Un-Un-Cat, Episode 25. — The U in HUMAN

Uva Be Dolezal
9 min readNov 9, 2019
Yes, more than 80% unread and we use fuel to ship over 75% twice, delivered and 50% landfill, 25% recycled.

There is an old moviemaking adage that states, ‘if an animal is in the shot, people will look at the animal’. All the millions of people whose attention is grabbed by cat videos or memes of animals of any kind seem to have either chosen to forget this rule or they never knew it in the first place. It is part of what we are as humans, to watch other animals is instinctual, especially if the animal in question is not afraid of us, like a great white shark, a large bear or a big cat.

President Utah Green was not only a big cat, but she had a telepathic-AI-critter in her bra (she is a cat she has otherwise no need for a bra). To state that the first female POTUS commanded attention everywhere she went, was not like anything the United States had ever experienced before. In the White House not only did everyone stand up everywhere she went, but all eyes fixed on her, stopping what they were doing for at least a few seconds. Like a permanent wave in a sports stadium crowd — all eyes watching the ball.

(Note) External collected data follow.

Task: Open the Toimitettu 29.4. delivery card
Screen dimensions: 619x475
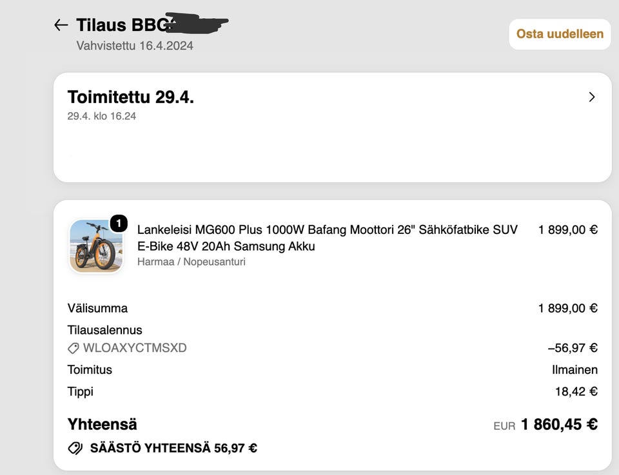Action: [333, 127]
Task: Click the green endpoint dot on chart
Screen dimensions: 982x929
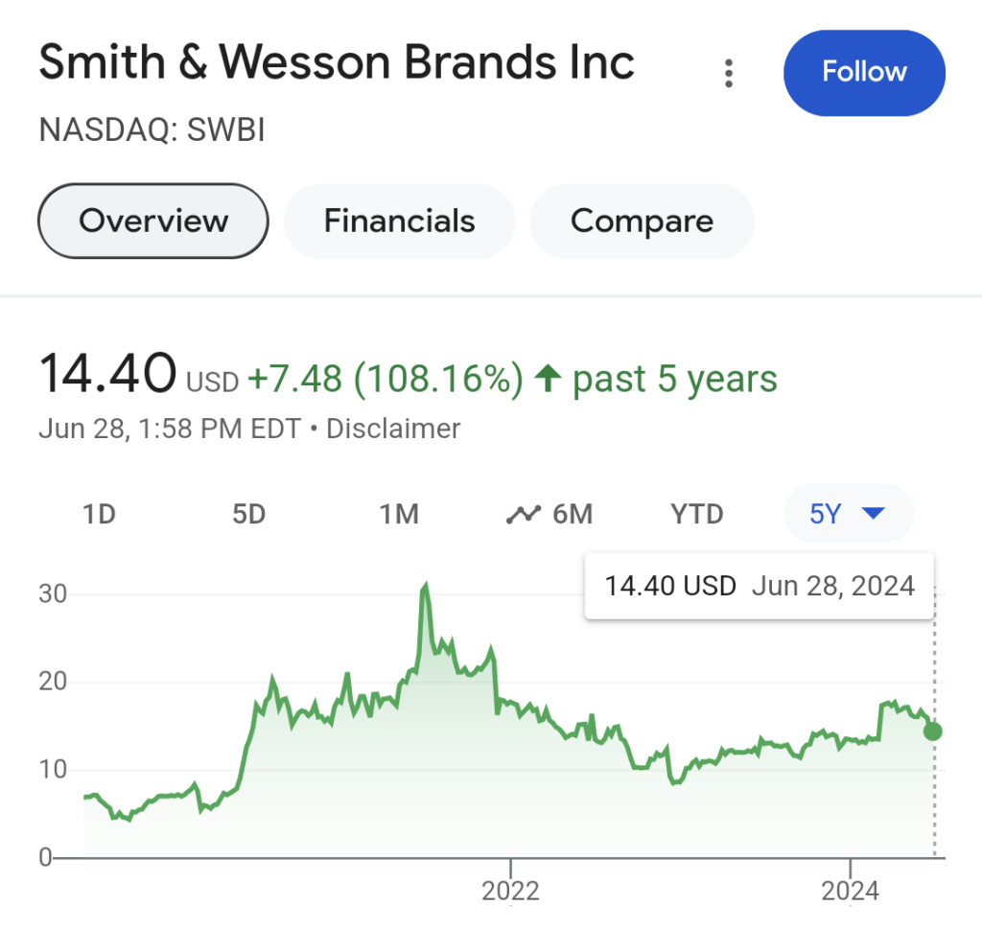Action: (933, 732)
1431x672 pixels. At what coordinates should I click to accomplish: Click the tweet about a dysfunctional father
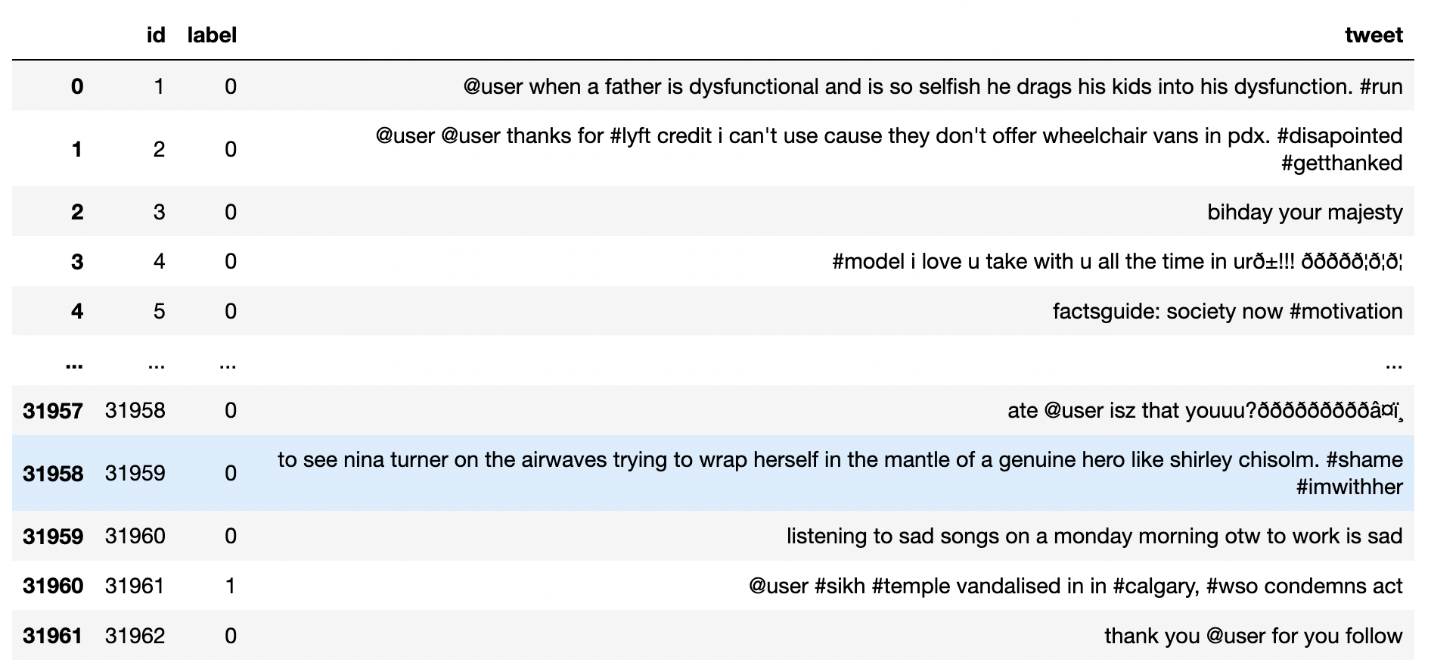coord(933,86)
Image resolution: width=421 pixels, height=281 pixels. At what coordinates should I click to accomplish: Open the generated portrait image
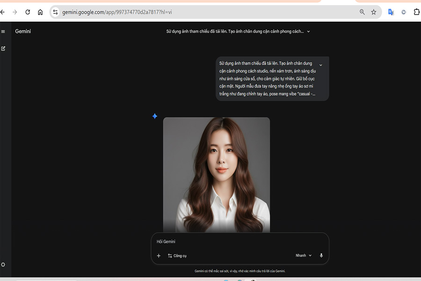pyautogui.click(x=216, y=174)
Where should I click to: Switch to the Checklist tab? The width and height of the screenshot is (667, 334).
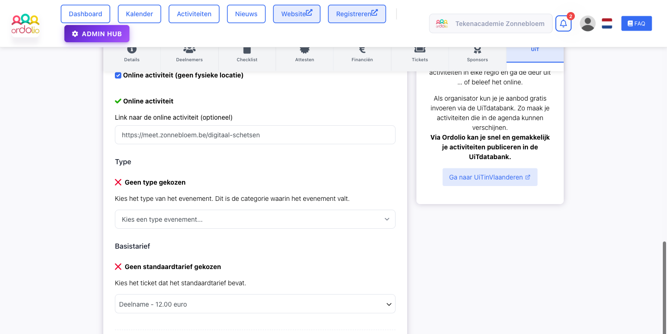click(x=247, y=54)
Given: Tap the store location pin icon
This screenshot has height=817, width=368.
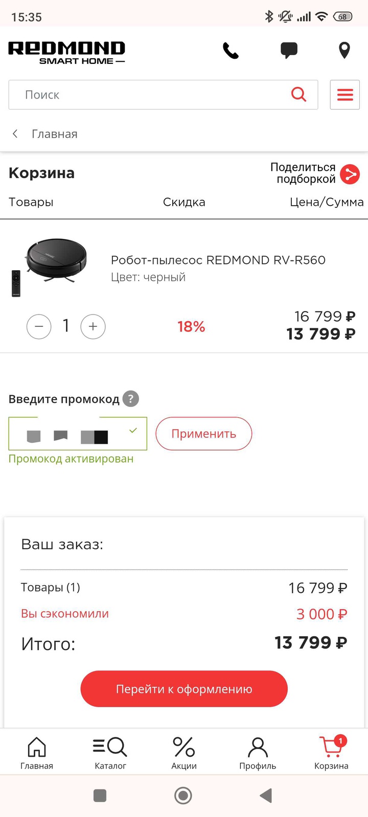Looking at the screenshot, I should point(344,51).
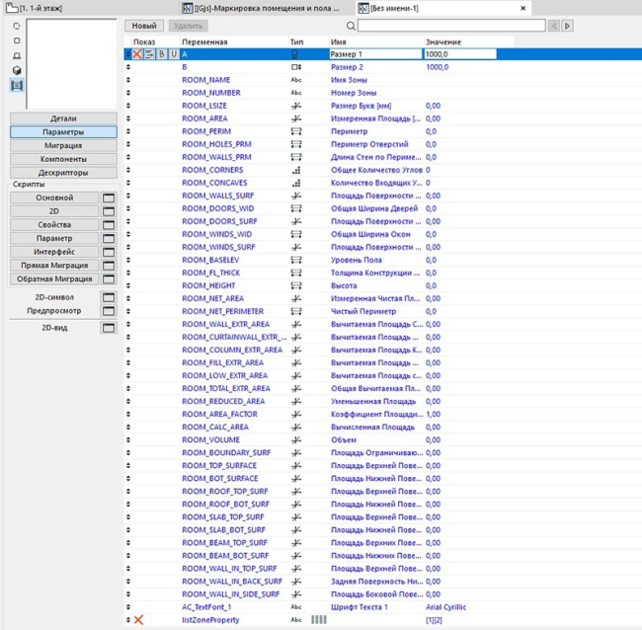Toggle the Unique flag (U) on row A
Screen dimensions: 642x630
point(174,54)
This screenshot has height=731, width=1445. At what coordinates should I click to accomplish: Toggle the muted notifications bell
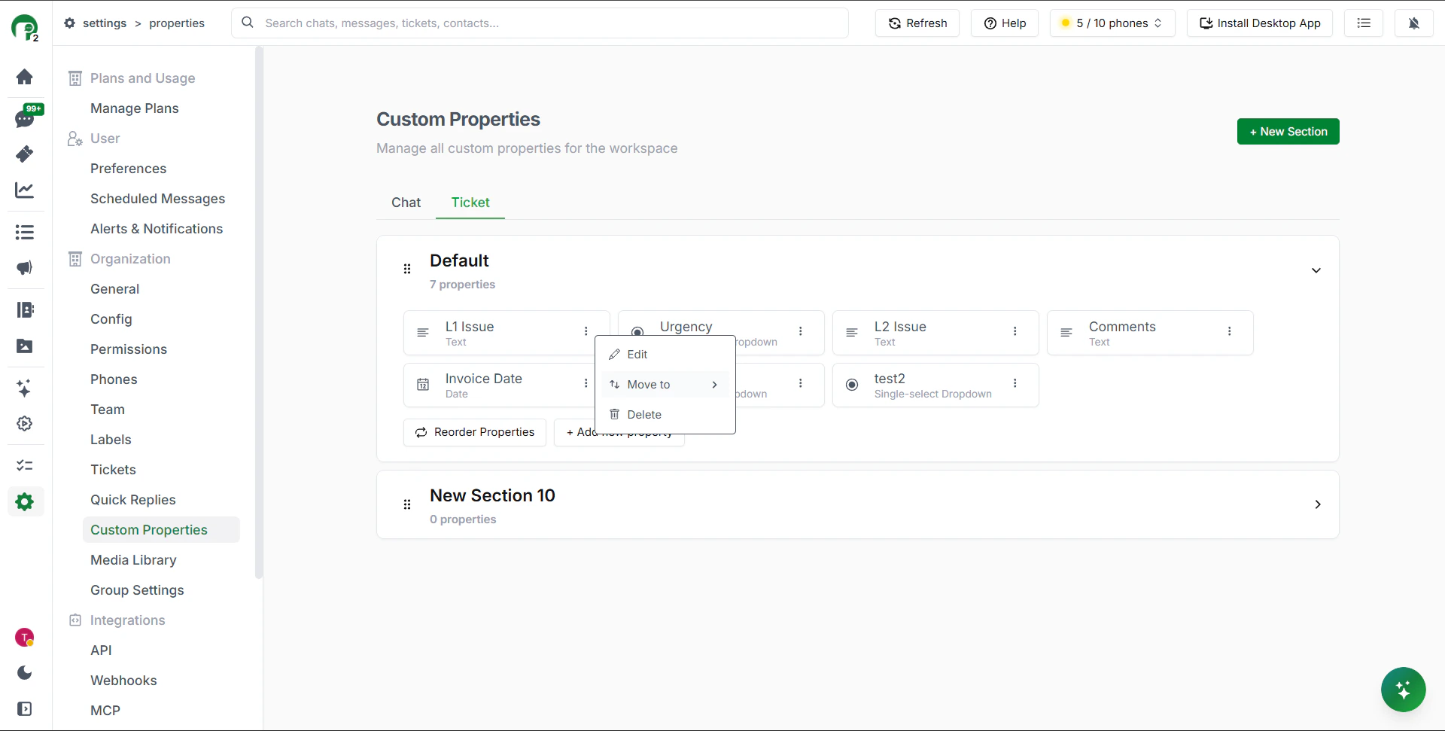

President Green was not fast-talking, in fact, she rarely spoke and when she did she said simple things, like. “The three branches of government must work together and function separately. While Congress is making rules, I will go talk with the people. Gain consensus for best action plans to make.” Tho she didn’t often say it out loud, when she said action plans, she meant, plans to postpone the apocalypse.

“I have an announcement. Let’s make modern plastic garbage extinct, not life on the planet.” President Green said this then wrote on the center of the white-board-wall in the oval office in all caps.

MAKE MODERN PLASTIC GARBAGE EXTINCT! NOT LIFE ON THE PLANET!

She turned around from writing and said, “How are we going to do this? Universal Job Training for Needed Vocations. ” The President waved a paw at the center white-board directly across from her desk where the action plan read, — U in HUMAN. Her announcement was to start action that had already been in the works for months.

The next day in the situation room President Green stared at a virtual meeting wall, 5 screens wide and 3 screens high, her focus moving, following the discussion like a cat watching birds. The chief of staff on-duty and a row of administrative secretaries were also at the table. The virtual meeting was attended predominantly by corporate industry giants in control of billions of product items and their packaging. All in this conference meeting focused on how to solve plastic garbage. “We need to get this work done yesterday! To make this serious consequential shift away from non-renewable life clogging plastic to renewable plant-based packaging requires a multi-industry shift that can only be accomplished at the production level.”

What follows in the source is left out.